Passage shown:
********************
Subdivision of Building Spaces - Smoke Barrie

Tag No.: K0374

Based on observation, the facility failed to ensure fire/smoke barrier doors located in the fire/smoke partitions were maintained per NFPA 101-2012, Section 8.4.3.4 and NFPA 80 Standard for Fire Doors and Other Opening Protectives, 2010 Edition, Section 6.3.1.7.1

This deficiency affects 1 out of 2 smoke compartments.

Findings include:

1. During an observation on 8/11/21 at 11:04 a.m., two sets of smoke/fire cross-corridor doors in the main corridor to the main entrance had gaps larger than 1/4' when closed. Smoke/fire doors shall not have gaps larger than 1/8".

Fire Drills

Tag No.: K0712

Based on record review and interview, the facility failed to conduct fire drills for every shift in every quarter in accordance with NFPA 101, 2012 Edition, section 19.7.1.6. This deficiency affects the entire facility.
********************
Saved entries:
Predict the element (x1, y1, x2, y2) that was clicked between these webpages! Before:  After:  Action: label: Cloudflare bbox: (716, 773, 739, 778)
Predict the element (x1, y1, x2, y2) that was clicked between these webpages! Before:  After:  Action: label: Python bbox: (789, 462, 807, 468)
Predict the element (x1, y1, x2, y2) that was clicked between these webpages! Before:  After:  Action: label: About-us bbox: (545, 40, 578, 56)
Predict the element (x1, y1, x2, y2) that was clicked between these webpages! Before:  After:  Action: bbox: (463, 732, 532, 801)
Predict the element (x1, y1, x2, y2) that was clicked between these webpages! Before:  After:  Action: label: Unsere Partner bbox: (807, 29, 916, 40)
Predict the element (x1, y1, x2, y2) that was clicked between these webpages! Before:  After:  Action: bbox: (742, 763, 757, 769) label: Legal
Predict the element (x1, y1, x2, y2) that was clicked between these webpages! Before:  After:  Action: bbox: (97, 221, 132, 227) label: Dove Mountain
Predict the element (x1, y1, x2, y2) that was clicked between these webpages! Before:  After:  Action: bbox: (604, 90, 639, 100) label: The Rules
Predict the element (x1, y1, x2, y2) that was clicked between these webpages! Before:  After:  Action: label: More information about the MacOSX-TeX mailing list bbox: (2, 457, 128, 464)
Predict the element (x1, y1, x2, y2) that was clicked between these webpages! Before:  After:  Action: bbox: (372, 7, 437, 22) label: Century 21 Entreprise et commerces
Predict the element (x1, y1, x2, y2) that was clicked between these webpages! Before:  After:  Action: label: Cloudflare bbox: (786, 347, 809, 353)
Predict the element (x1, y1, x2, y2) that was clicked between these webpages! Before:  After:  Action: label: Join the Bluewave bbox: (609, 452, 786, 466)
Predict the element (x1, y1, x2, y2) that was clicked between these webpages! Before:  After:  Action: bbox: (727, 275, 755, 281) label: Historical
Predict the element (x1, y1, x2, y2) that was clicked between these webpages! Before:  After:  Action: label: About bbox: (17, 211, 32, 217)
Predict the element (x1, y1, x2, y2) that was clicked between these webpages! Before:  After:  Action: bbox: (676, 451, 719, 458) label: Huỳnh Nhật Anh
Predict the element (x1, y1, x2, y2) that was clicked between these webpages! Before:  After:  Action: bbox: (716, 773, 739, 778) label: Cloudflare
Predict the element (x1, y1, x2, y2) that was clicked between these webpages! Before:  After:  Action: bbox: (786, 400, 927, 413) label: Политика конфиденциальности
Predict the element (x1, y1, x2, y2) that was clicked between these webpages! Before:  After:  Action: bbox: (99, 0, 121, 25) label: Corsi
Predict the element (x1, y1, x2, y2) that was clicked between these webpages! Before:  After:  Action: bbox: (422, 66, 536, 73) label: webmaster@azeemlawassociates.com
********************
What is needed: In the text on fire safety deficiencies, how many smoke compartments does the smoke barrier door deficiency affect?

Completed exercise: It affects 1 out of 2 smoke compartments.